Sunday, October 25, 2009

Is music simply "auditory cheesecake"?

Critic Terry Teachout muses on the mystery of music.
It is possible for trained musicians to talk in fairly specific terms about what makes a piece of music beautiful—to them. I know what it is that I like about, say, Gabriel Fauré's bass lines, or the harmonies in the songs of Jimmy Van Heusen. Alas, I can't tell you why these things tickle my fancy. I can only apply Eddie Condon's empirical test of musical quality: "As it enters the ear, does it come in like broken glass or does it come in like honey?" And Condon's Law is as circular as Langer's definition of music: It sounds terrific, but in the end it gets you nowhere.
Enter the guys in the white coats, and it turns out that they don't agree, either. Daniel J. Levitin, a rock musician and record producer turned neuroscientist, has argued in "This Is Your Brain on Music: The Science of a Human Obsession" (Dutton) that current research into the psychology of musical perception and cognition proves that the human brain is biologically hardwired to find meaning in music. But many evolutionary psychologists believe no less firmly that music is nothing more than a fundamentally meaningless form of what Steven Pinker, writing in "How the Mind Works" (Norton) calls "auditory cheesecake."

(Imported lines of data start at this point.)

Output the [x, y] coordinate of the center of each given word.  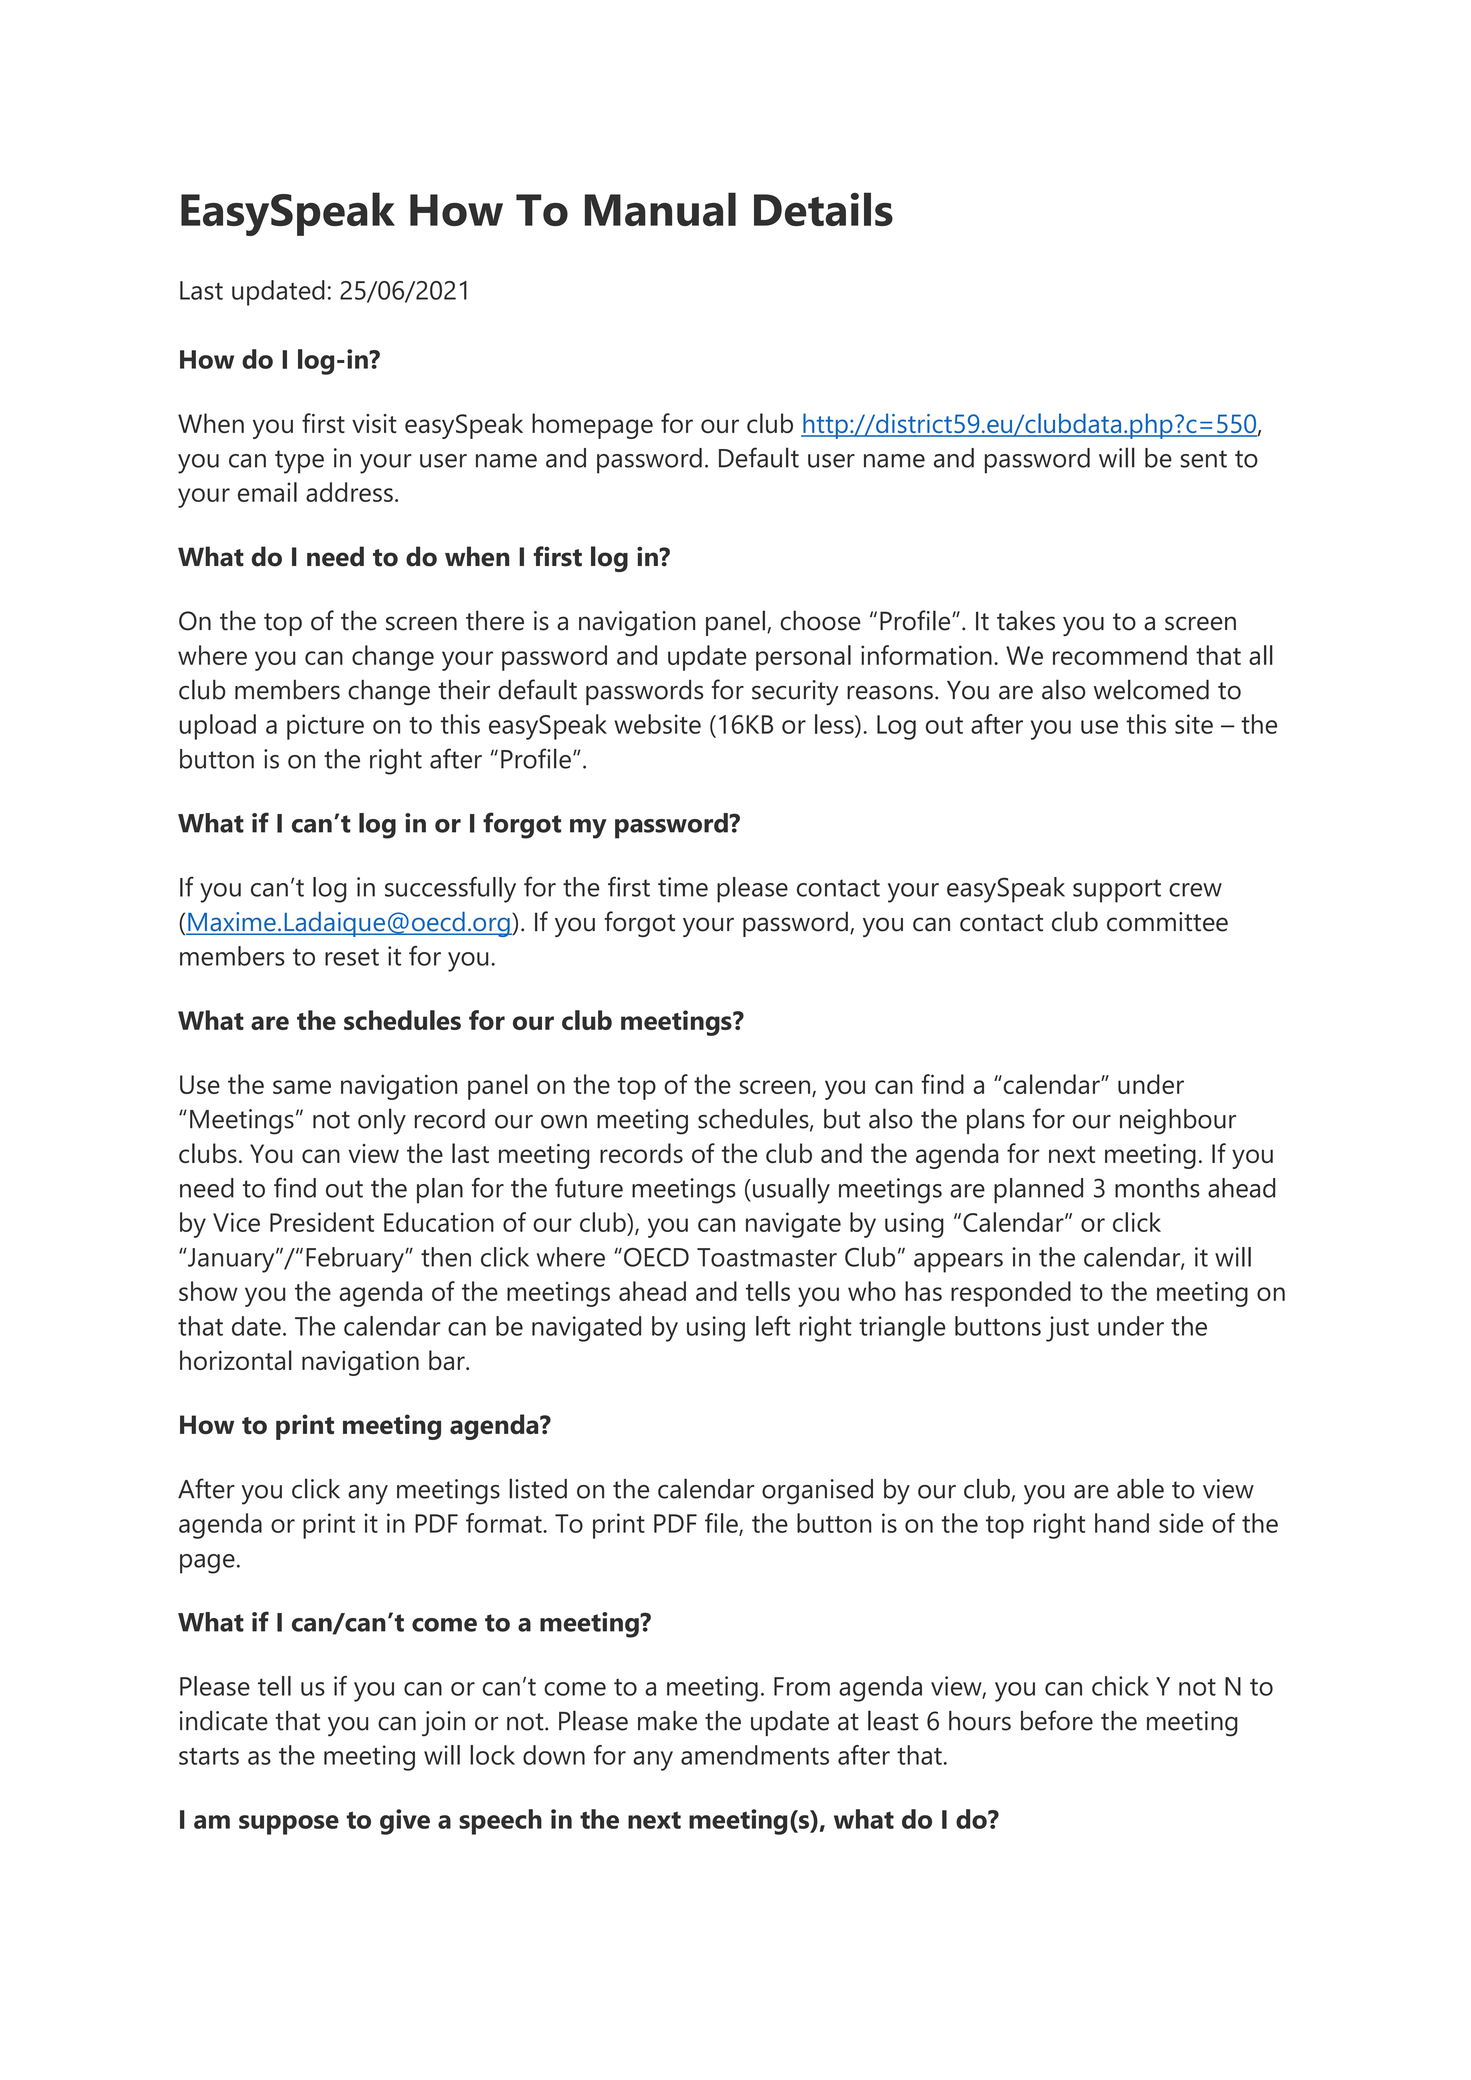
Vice [236, 1222]
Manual [660, 209]
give [405, 1822]
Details [823, 209]
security [795, 693]
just [1067, 1329]
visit [374, 423]
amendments [755, 1755]
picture [325, 727]
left [773, 1326]
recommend [1120, 655]
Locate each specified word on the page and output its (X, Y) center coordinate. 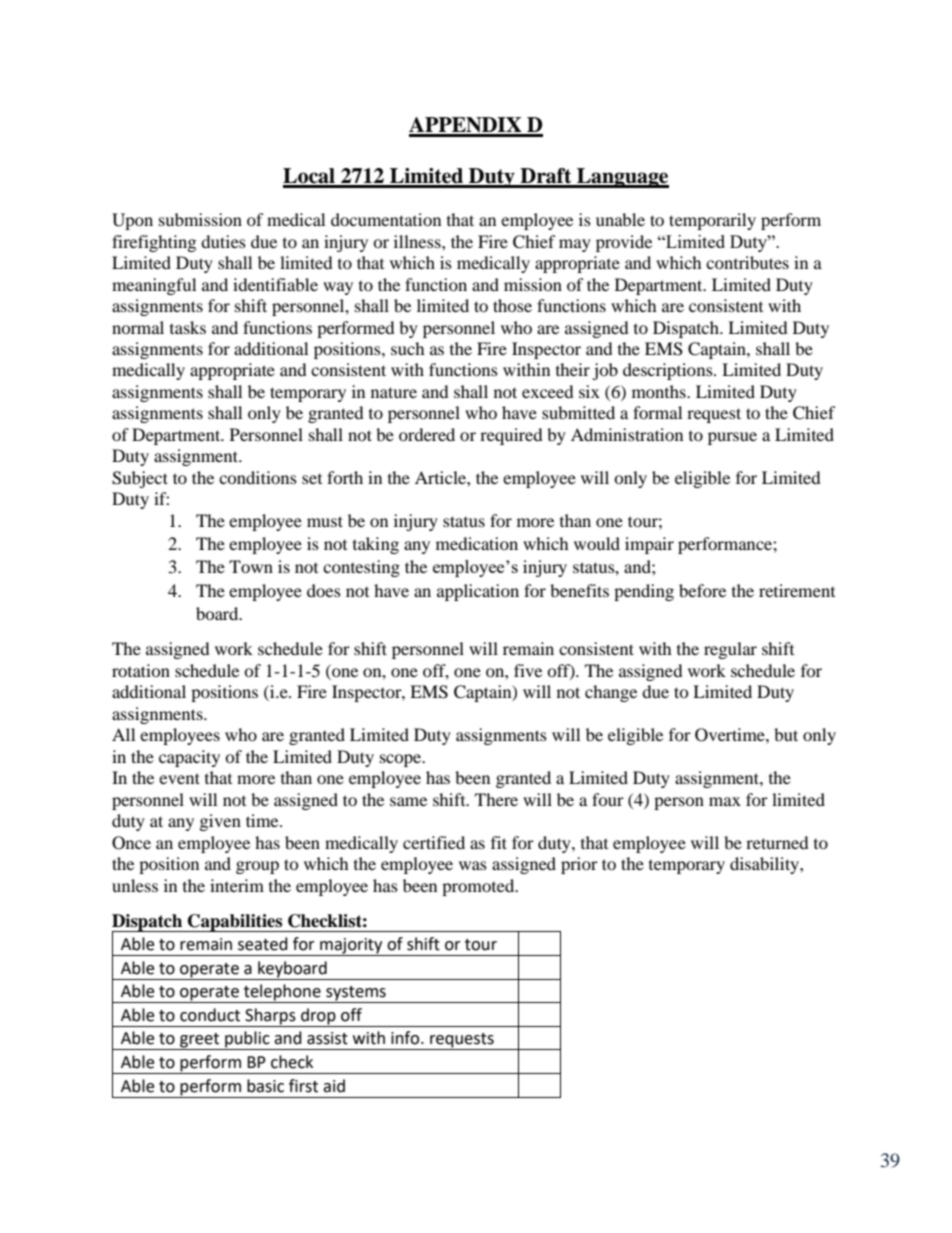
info (406, 1038)
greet (200, 1041)
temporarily (712, 221)
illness (418, 241)
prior (579, 865)
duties (223, 241)
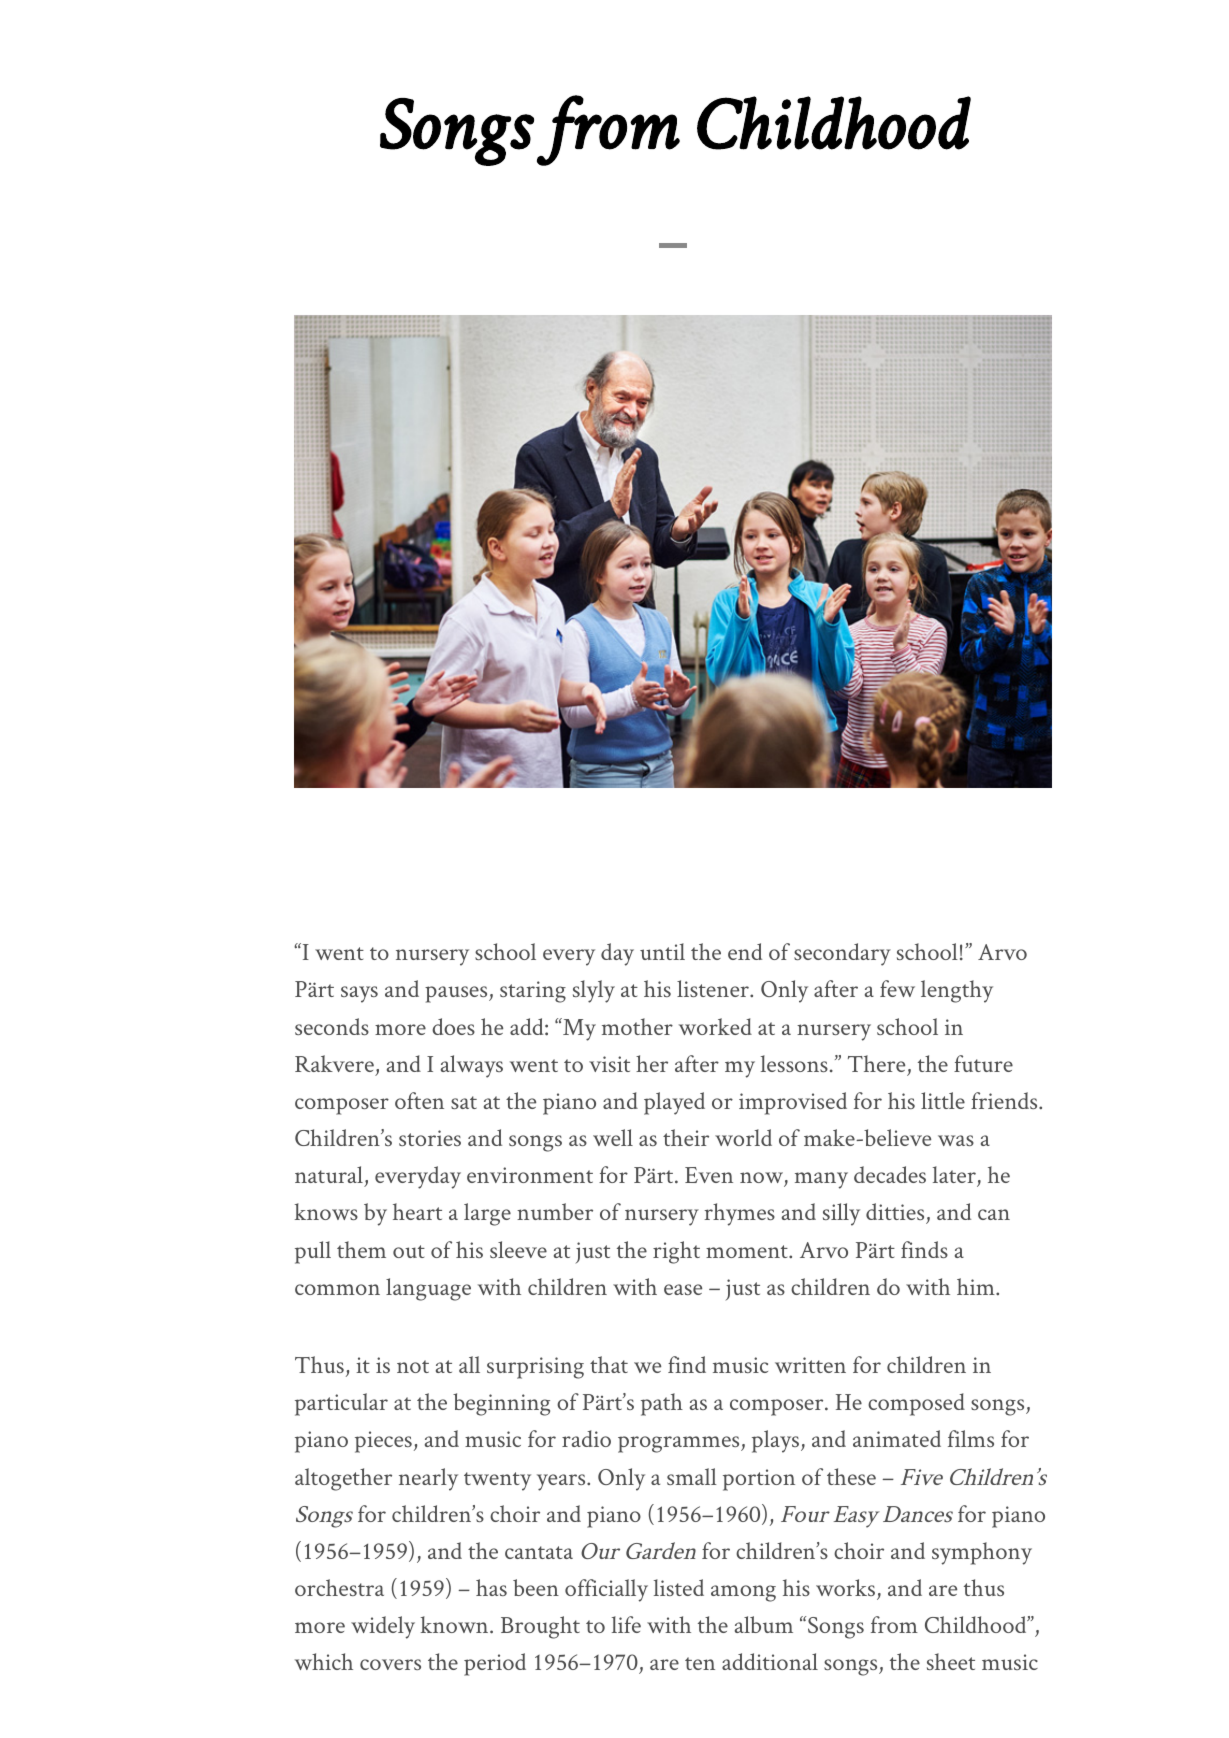  I want to click on these, so click(851, 1476).
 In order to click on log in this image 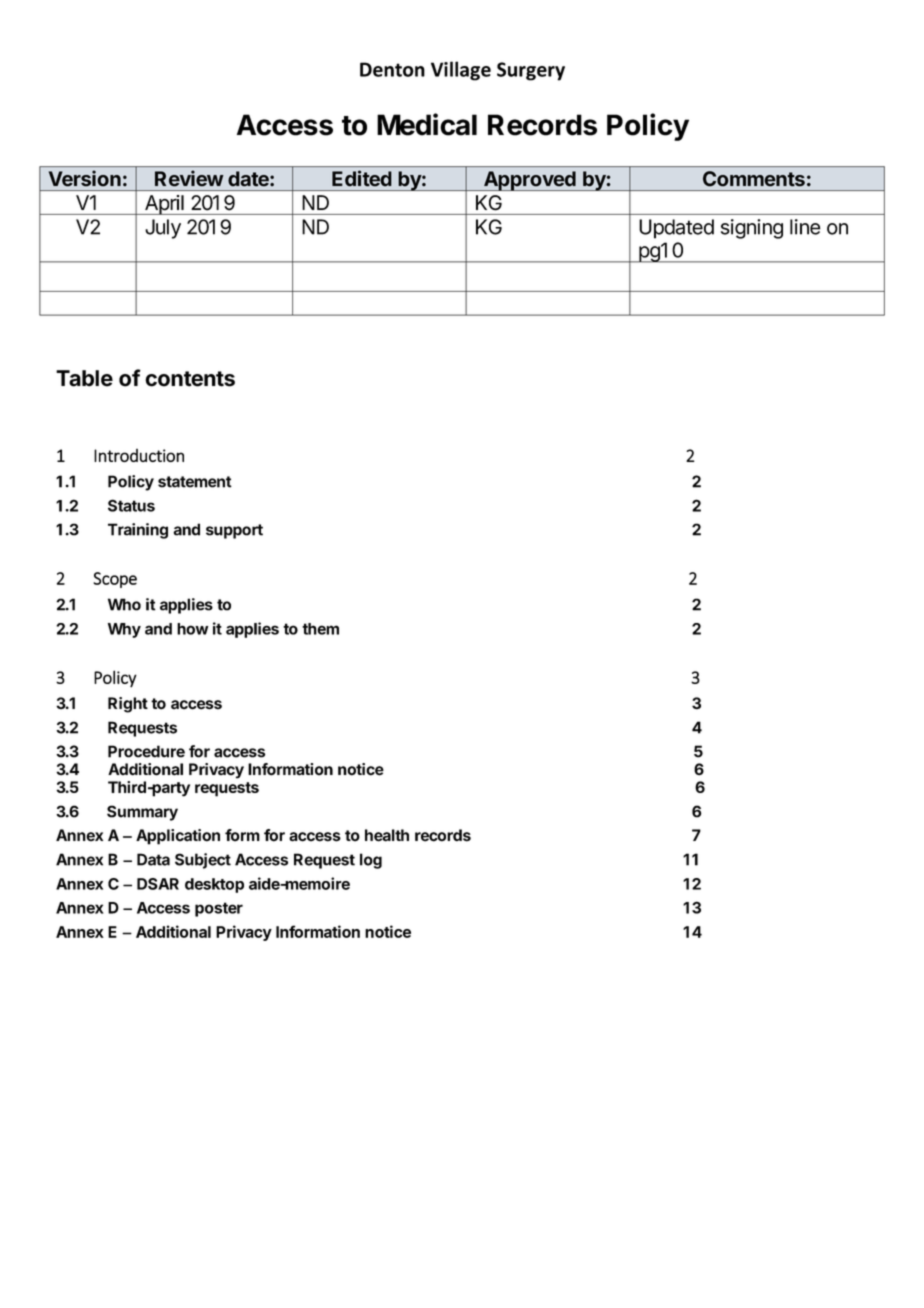, I will do `click(371, 861)`.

I do have a sneaking suspicion that part of the charm of music lies in the fact that we don't know what it means, any more than we can explain the equally mysterious charm of a plotless ballet by George Balanchine or an abstract painting by Piet Mondrian. "We dare to go into the world where there are no names for anything," Balanchine once said to Jerome Robbins.
That's why it is so refreshing to enter into the presence of great art, and why the greatest works of art always contain an element of ambiguity. A masterpiece doesn't push you around. It lets you make up your own mind about what it means—and change it as often as you like.